▸ **What you have to do**
Repeat only the stretch of lines below that runs from the line with "Task: Open the calculator from title bar" through the line with "748x489 pixels.", unaltered.

▸ **Source material**

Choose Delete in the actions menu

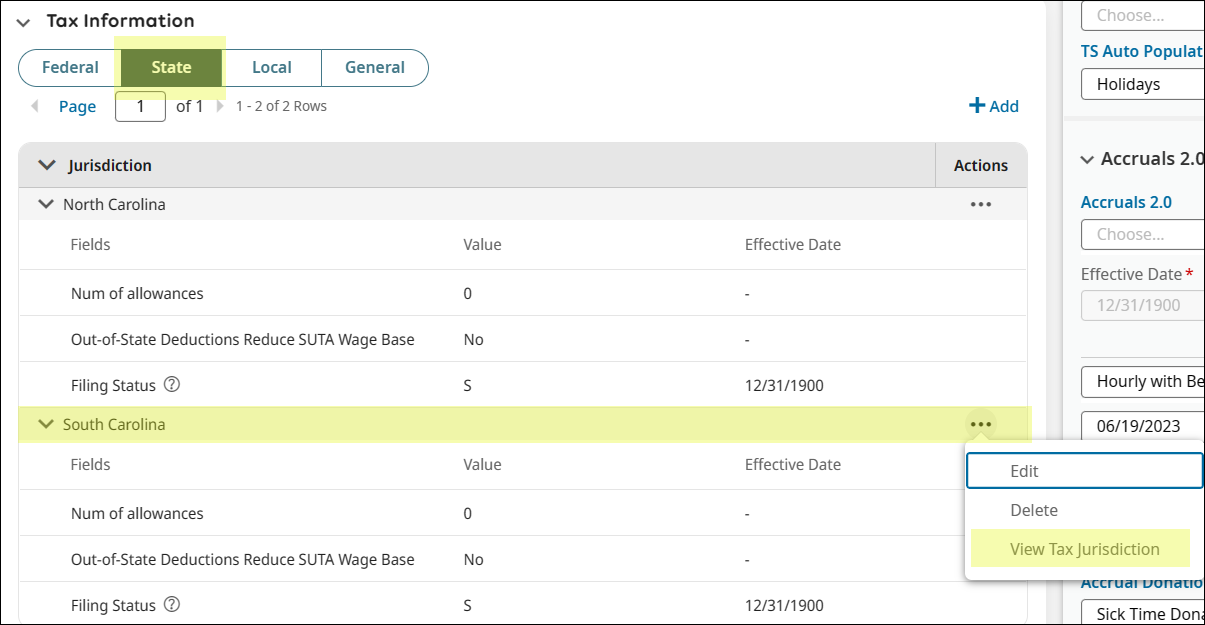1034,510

---

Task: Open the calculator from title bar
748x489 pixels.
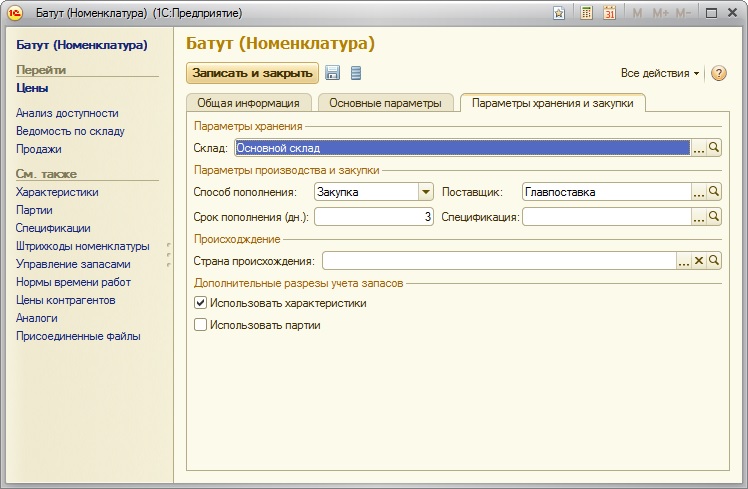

==

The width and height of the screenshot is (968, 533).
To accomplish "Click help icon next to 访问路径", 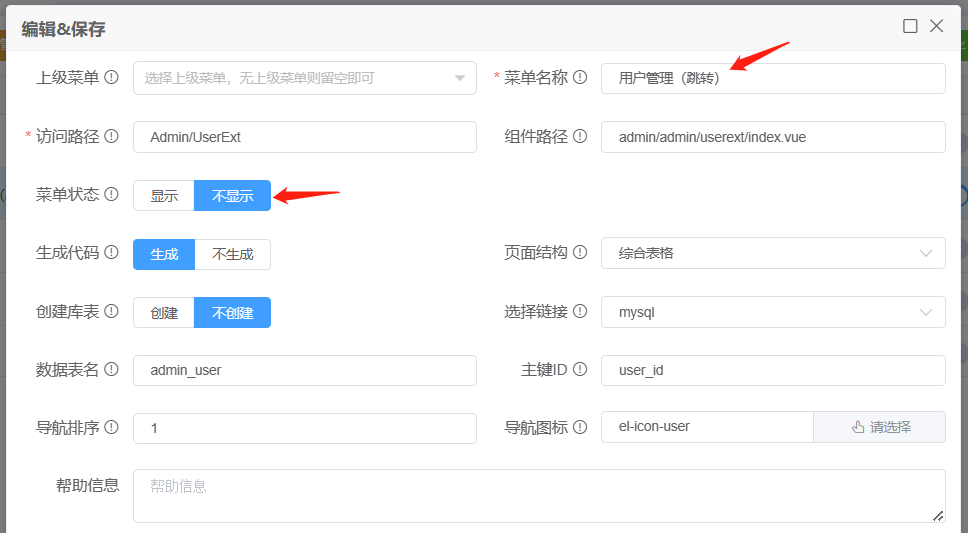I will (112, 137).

▸ **Task result**
Task: Open the calculator from title bar
748x489 pixels.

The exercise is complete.